▶ _Problem_:
Quote the entries below from the line with "Sista träningarna (16, 570)" through the line with "Ansvariga för försäljning (21, 829)", both ends included, and only those lines.

[Dataset records]
== Segment start ==
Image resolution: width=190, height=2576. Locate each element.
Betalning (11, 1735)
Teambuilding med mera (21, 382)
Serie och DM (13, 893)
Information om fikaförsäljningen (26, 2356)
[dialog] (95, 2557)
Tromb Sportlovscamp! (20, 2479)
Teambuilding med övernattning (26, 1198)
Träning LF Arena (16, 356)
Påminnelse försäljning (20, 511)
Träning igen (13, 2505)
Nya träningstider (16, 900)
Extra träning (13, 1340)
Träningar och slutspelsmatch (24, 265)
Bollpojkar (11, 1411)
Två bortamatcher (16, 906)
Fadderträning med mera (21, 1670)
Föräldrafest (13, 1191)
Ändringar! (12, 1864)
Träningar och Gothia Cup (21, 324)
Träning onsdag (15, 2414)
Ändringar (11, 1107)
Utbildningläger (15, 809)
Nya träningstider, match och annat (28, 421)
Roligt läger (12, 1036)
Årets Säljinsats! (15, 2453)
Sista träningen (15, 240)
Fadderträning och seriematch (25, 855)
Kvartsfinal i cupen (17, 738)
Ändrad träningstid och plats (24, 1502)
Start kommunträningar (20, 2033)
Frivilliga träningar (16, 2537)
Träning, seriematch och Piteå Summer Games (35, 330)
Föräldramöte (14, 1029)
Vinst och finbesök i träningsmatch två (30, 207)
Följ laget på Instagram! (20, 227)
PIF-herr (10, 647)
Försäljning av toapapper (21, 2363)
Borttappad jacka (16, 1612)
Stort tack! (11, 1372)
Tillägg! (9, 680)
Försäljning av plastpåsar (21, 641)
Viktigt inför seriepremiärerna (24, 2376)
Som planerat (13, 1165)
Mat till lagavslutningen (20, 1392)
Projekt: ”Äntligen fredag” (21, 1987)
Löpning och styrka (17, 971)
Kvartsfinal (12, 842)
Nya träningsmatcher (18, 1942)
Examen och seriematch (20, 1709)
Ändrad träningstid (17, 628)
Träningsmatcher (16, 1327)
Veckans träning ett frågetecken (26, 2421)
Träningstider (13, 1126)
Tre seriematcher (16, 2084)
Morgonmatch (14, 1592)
== Segment end ==
== Segment start ==
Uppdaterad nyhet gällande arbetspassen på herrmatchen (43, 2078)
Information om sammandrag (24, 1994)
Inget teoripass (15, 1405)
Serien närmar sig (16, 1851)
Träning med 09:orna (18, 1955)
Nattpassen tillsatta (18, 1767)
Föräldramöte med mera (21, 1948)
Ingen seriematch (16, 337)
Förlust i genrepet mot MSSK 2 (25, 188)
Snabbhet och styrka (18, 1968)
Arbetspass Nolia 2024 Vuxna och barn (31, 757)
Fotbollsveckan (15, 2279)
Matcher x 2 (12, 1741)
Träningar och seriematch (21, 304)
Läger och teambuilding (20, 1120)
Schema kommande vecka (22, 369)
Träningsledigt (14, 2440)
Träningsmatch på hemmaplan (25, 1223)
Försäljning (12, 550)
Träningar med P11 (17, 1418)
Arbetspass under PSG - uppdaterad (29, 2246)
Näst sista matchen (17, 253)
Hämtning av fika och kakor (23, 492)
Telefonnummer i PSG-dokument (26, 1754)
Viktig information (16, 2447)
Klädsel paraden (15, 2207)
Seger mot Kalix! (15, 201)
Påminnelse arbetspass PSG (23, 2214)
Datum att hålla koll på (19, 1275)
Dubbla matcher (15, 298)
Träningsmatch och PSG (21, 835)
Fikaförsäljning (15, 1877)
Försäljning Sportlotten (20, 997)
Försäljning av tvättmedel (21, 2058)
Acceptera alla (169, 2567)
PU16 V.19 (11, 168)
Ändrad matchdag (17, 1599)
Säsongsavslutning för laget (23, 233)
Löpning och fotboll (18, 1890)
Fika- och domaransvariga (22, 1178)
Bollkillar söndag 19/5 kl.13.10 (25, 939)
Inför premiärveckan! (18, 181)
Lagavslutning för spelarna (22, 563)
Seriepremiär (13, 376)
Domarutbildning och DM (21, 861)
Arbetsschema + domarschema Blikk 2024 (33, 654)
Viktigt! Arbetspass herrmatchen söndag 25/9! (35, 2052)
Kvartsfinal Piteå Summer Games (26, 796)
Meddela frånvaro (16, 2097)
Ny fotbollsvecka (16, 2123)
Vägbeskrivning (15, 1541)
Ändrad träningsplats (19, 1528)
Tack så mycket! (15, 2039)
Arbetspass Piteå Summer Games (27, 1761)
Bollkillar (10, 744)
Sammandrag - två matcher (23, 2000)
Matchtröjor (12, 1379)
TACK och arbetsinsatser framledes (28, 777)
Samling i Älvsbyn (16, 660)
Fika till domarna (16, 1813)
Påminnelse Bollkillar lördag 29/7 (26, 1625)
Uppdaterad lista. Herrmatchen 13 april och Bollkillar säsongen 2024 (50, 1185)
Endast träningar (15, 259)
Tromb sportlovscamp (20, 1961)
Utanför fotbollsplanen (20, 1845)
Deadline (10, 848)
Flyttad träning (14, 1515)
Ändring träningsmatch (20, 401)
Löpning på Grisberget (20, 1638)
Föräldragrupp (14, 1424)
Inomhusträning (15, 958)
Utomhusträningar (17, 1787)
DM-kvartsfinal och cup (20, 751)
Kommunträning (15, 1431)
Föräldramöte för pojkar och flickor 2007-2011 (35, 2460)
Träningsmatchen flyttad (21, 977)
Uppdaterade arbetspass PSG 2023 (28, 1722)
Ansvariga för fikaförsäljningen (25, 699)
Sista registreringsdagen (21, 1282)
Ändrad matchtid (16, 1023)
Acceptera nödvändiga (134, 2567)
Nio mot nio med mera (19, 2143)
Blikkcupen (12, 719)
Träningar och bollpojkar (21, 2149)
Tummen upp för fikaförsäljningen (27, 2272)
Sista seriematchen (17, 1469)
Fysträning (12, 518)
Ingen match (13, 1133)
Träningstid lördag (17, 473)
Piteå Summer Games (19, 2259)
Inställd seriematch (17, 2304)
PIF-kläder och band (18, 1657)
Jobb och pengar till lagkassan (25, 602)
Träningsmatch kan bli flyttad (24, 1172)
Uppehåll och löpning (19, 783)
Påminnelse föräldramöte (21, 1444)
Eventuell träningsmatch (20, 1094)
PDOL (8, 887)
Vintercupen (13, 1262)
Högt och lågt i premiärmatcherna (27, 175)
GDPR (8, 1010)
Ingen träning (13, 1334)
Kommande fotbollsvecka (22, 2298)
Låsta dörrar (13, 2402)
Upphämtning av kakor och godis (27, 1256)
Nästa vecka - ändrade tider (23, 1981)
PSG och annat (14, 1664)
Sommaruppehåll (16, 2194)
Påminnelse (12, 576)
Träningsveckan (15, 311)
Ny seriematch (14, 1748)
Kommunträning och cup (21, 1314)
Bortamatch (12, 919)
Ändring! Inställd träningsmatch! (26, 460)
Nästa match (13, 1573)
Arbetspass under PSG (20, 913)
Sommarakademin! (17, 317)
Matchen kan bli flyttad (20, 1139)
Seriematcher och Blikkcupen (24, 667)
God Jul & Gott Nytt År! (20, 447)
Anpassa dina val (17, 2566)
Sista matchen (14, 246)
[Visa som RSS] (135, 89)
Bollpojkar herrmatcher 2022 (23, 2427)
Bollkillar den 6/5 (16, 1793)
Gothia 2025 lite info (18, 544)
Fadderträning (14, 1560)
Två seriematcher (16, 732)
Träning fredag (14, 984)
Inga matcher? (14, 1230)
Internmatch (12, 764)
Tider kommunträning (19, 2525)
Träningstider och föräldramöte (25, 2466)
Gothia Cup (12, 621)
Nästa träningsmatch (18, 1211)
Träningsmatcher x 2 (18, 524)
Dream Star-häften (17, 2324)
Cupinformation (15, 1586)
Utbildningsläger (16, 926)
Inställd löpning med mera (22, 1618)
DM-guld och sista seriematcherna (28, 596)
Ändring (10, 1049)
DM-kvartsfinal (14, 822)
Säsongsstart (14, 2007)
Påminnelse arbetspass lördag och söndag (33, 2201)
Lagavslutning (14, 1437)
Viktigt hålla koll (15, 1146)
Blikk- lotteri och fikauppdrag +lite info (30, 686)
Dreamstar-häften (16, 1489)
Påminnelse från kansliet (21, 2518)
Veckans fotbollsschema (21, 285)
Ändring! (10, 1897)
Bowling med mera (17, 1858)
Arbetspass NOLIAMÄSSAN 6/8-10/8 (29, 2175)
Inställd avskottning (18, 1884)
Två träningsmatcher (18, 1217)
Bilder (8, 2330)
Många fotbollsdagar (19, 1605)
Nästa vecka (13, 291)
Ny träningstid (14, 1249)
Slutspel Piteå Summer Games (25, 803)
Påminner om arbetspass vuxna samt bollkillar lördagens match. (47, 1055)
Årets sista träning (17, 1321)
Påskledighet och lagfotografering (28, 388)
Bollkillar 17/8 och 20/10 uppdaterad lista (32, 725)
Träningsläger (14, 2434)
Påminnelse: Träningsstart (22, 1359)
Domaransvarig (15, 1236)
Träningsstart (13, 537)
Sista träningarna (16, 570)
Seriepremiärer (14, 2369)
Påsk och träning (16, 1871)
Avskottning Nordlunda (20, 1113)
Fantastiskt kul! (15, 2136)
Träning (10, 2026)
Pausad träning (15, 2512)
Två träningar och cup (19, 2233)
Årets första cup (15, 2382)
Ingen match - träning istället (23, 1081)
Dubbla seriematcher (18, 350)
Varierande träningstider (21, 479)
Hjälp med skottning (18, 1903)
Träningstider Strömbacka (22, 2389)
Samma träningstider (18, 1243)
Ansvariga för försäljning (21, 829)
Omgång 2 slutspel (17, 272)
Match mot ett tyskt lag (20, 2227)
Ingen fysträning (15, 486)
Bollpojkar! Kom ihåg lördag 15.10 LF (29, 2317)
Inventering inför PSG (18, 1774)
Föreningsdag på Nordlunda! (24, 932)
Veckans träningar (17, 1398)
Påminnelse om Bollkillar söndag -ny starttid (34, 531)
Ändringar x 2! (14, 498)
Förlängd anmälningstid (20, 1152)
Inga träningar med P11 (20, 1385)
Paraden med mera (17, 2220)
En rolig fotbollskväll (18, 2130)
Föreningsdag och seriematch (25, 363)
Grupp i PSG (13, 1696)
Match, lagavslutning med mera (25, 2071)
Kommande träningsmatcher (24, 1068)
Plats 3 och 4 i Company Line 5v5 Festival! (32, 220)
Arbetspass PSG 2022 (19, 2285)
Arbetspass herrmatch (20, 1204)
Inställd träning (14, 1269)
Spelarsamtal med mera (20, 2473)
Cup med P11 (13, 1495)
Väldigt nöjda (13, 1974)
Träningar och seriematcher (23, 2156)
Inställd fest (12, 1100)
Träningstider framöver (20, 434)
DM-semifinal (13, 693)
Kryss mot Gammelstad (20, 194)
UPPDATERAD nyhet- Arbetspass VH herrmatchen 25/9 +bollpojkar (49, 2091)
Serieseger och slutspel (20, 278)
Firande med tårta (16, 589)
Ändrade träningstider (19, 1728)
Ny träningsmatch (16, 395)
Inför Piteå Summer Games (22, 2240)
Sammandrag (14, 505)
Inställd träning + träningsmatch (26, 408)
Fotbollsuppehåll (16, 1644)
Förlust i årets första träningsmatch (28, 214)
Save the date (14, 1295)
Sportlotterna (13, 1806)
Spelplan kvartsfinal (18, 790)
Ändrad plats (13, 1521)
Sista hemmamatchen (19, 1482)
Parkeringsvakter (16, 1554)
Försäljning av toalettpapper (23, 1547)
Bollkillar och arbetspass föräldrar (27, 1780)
== Segment end ==
▶ _Answer below_:
Sista träningarna (16, 570)
Seriepremiärer (14, 2369)
Påsk och träning (16, 1871)
Avskottning Nordlunda (20, 1113)
Fantastiskt kul! (15, 2136)
Träning (10, 2026)
Pausad träning (15, 2512)
Två träningar och cup (19, 2233)
Årets första cup (15, 2382)
Ingen match - träning istället (23, 1081)
Dubbla seriematcher (18, 350)
Varierande träningstider (21, 479)
Hjälp med skottning (18, 1903)
Träningstider Strömbacka (22, 2389)
Samma träningstider (18, 1243)
Ansvariga för försäljning (21, 829)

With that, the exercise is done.